Section: Research Program

Mean-field and stochastic approaches

Modeling neural activity at scales integrating the effect of thousands of neurons is of central importance for several reasons. First, most imaging techniques are not able to measure individual neuron activity (microscopic scale), but are instead measuring mesoscopic effects resulting from the activity of several hundreds to several hundreds of thousands of neurons. Second, anatomical data recorded in the cortex reveal the existence of structures, such as the cortical columns, with a diameter of about 50μm to 1mm, containing of the order of one hundred to one hundred thousand neurons belonging to a few different species. The description of this collective dynamics requires models which are different from individual neurons models. In particular, when the number of neurons is large enough averaging effects appear, and the collective dynamics is well described by an effective mean-field, summarizing the effect of the interactions of a neuron with the other neurons, and depending on a few effective control parameters. This vision, inherited from statistical physics requires that the space scale be large enough to include a large number of microscopic components (here neurons) and small enough so that the region considered is homogeneous.
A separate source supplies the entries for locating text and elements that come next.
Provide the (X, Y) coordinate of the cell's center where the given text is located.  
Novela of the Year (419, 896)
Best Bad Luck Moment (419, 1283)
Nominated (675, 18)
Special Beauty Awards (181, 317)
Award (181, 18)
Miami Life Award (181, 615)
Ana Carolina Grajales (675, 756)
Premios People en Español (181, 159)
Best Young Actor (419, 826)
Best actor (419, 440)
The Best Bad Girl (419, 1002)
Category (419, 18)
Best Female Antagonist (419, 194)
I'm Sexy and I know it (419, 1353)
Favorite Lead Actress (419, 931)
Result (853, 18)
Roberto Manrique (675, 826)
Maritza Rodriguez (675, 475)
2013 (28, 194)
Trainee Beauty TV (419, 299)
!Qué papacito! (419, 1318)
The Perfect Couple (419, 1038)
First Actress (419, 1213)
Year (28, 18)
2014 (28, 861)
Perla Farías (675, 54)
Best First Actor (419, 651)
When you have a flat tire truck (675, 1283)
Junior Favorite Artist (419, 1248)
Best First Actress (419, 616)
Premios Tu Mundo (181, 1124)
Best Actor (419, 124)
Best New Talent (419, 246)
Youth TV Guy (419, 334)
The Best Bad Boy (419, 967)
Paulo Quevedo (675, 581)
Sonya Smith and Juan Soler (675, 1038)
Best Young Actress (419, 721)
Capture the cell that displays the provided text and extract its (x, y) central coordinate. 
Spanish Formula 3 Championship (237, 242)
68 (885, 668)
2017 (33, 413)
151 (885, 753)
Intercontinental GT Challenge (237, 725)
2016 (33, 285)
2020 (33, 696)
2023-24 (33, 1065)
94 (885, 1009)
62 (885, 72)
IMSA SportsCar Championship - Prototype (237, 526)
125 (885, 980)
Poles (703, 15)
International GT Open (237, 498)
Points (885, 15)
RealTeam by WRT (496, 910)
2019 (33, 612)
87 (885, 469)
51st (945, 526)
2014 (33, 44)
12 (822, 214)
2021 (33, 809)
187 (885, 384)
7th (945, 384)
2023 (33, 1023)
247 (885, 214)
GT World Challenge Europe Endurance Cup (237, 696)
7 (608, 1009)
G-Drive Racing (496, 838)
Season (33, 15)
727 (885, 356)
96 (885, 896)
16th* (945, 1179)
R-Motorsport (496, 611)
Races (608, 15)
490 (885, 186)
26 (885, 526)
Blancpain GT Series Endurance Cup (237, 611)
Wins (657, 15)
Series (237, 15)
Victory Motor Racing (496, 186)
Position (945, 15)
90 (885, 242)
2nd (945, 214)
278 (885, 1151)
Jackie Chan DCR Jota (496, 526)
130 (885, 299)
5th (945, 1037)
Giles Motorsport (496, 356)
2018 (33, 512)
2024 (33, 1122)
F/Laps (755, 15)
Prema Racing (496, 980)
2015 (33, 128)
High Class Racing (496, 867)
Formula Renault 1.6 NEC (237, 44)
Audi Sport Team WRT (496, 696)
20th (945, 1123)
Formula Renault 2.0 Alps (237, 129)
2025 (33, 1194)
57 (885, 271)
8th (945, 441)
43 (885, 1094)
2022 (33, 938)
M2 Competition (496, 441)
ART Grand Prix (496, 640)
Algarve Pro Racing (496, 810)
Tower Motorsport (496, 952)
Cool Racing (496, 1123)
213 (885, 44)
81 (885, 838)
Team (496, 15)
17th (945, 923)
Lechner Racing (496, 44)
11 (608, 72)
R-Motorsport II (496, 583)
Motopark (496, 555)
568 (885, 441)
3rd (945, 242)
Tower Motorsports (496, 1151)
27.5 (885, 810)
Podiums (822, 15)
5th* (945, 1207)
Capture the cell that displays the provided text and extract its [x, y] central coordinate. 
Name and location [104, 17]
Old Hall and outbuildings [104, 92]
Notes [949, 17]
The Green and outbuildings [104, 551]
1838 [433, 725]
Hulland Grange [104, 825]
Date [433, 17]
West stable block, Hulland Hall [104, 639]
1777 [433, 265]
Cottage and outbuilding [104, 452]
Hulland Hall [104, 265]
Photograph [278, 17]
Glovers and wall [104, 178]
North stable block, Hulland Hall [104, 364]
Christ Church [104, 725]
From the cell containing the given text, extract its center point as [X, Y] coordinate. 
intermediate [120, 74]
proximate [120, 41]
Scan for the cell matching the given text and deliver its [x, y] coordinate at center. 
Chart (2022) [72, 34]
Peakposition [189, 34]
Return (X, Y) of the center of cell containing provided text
Our group is developing mathematical and numerical methods allowing on one hand to produce dynamic mean-field equations from the physiological characteristics of neural structure (neurons type, synapse type and anatomical connectivity between neurons populations), and on the other so simulate these equations; see Figure 1. These methods use tools from advanced probability theory such as the theory of Large Deviations [39] and the study of interacting diffusions [3].

Figure 1. Simulations of the quasi-synchronous state of a stochastic neural network with N=5000 neurons. Left: empirical distribution of membrane potential as a function (t,v). Middle: (raster plot) spiking times as a function of neuron index and time. Right: several membrane potentials vi(t) as a function of time for i[1,100]. Simulated with the Julia Package PDMP.jl from [12]. This figure has been slightly modified from [7].